The CRYSTAL control sets the density-of-states shape, the distribution of how many band modes sit at each frequency and how their resonances are laid out across the lattice. In condensed matter the density of states determines where modes are available to localize; here it sculpts the texture and grain of the frozen bed, from smooth to edged to steep. It is the lattice geometry the disorder acts on.

One honest boundary: this is a structural transfer of the mechanism, not a real-time solve of the Anderson Hamiltonian. The plugin does not diagonalize a random matrix every block and read off its eigenstates. It builds a DSP structure whose governing behavior is the same contest between coupling and disorder, tuned so that the audible result, sustain that enters treble-first behind a descending front, is the result the physics predicts. The equation is the design, not a decoration bolted onto an unrelated effect.

Interactive lab

Raise the disorder. Watch the treble lock first.

Anderson band lattice Disorder localizes the spectrum, treble-first
Frozen
41%
Front
1.7 kHz
Min ξ
0.38

Each column is a frequency band, low on the left and high on the right.
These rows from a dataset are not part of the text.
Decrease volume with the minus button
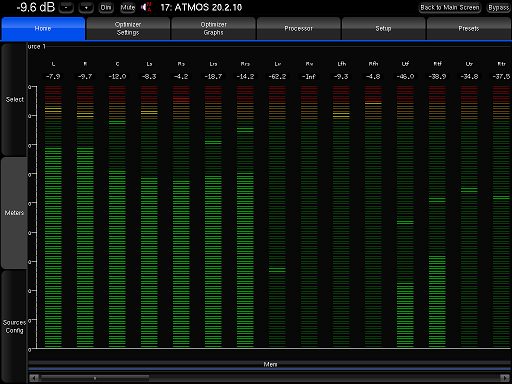Image resolution: width=512 pixels, height=384 pixels. 66,7
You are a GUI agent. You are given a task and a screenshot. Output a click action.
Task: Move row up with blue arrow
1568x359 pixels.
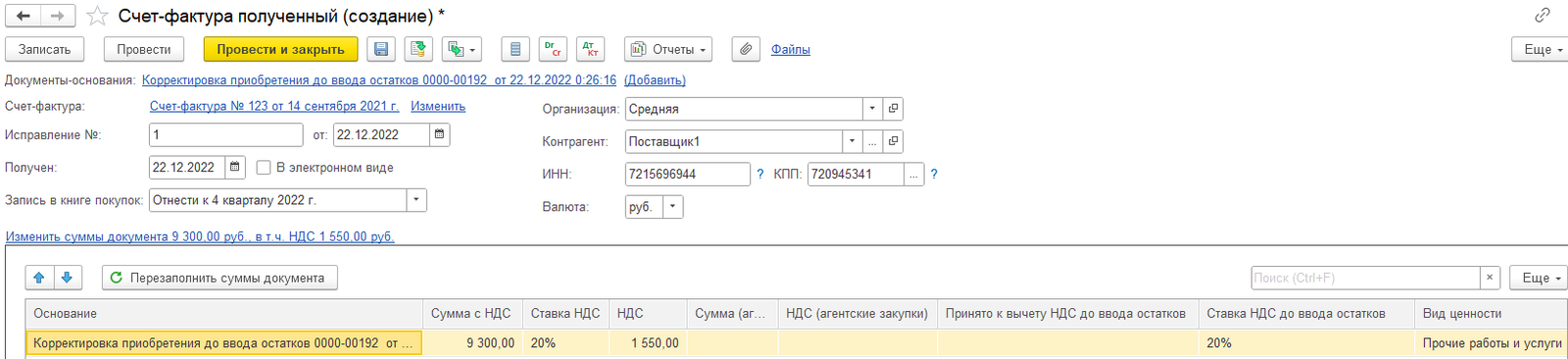click(x=39, y=278)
At low disorder the bands carry extended traveling waves: broad, moving energy that would decay if you stopped feeding it. Raise DISORDER and the bands collapse, one region at a time, into sharp exponential peaks, \(e^{-|x|/\xi}\), that hold in place. The dashed marker is the freeze front, the audio analog of the mobility edge. It enters from the right and sweeps left through the band as disorder grows: everything above the front is frozen, everything below it is still mobile. The readouts track the frozen fraction, the front frequency on a 60 Hz to 16 kHz log axis, and the smallest localization length \(\xi\) in the band, a normalized model figure rather than a solved eigenstate width, which shrinks as the trapping tightens.

A second freeze

Measure a state often enough and it cannot evolve.
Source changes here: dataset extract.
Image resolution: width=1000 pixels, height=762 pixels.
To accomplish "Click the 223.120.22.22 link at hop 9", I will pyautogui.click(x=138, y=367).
Anderson localization is one way to stop a wave. The quantum Zeno effect is a different one, and Anderson Freeze offers it as a second mode. Misra and Sudarshan formalized it in 1977: a quantum system that is measured continuously cannot leave its initial state. Each measurement projects the system back, and in the limit of frequent measurement the cumulative survival probability approaches one.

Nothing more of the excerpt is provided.